War sie denn die Einzige, die merkte, dass sie sich fremd geworden waren? Dass ihr glamouröses Leben nichts als reiner Selbstbetrug war? Dass das Streben nach Ansehen und Wohlstand sie blind gemacht hatte für das, worauf es wirklich ankam im Leben?

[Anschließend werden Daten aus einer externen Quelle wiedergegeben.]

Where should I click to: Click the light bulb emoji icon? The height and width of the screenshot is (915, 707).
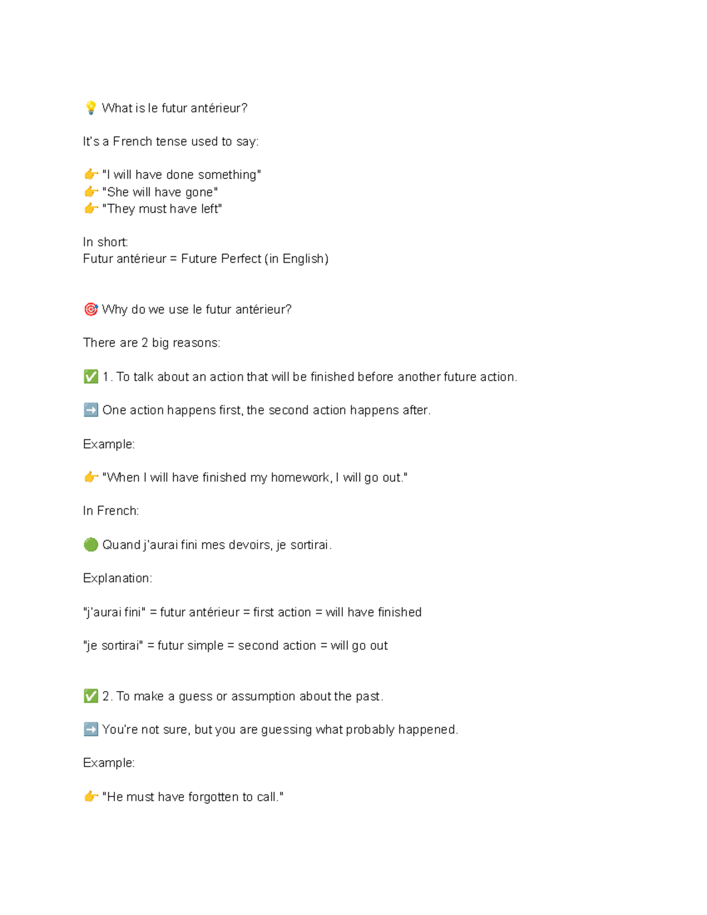pos(91,108)
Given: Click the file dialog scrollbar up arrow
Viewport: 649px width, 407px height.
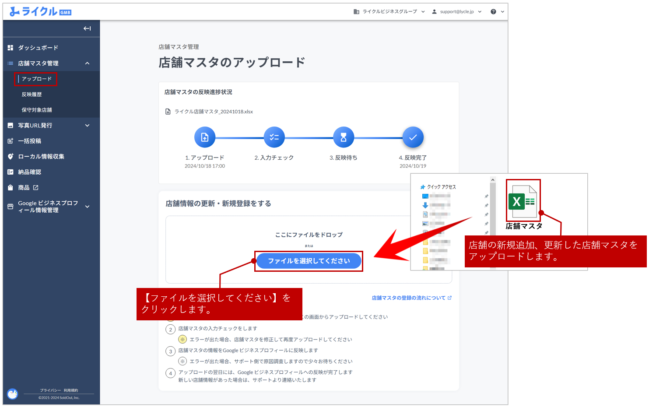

Jenny lauschte dem Klappern des Silberbestecks und dem Ticken der großen Wanduhr. Sie blickte auf die manikürten Fingernägel ihrer Mutter, ihr goldenes Armkettchen, das sich beim Schneiden ihres Steaks an ihrem Handgelenk hin- und herbewegte. Sie folgte dem zerschnittenen Fleischstück zu ihren rot geschminkten Lippen, dann hinauf zu dem übertrieben aufgetragenen Lidschatten und der makellos sitzenden Frisur. Und auf einmal kam ihr das alles so unecht vor. Und so bedeutungslos. Sie hatte das Leben, von dem andere nur träumten. Sie hatte einen eigenen Fernseher in ihrem Zimmer, ein Dienstmädchen, Eltern, die ihr jeden materiellen Wunsch erfüllen konnten. Und doch kam sie sich vor wie ein eingesperrter Vogel in einem goldenen Käfig. Sie war eine Lamoure. Aber manchmal wünschte sie sich, sie wäre einfach nur ein ganz gewöhnliches Mädchen. Und gerade jetzt wünschte sie es sich so sehr, dass es in ihrem Herzen wehtat.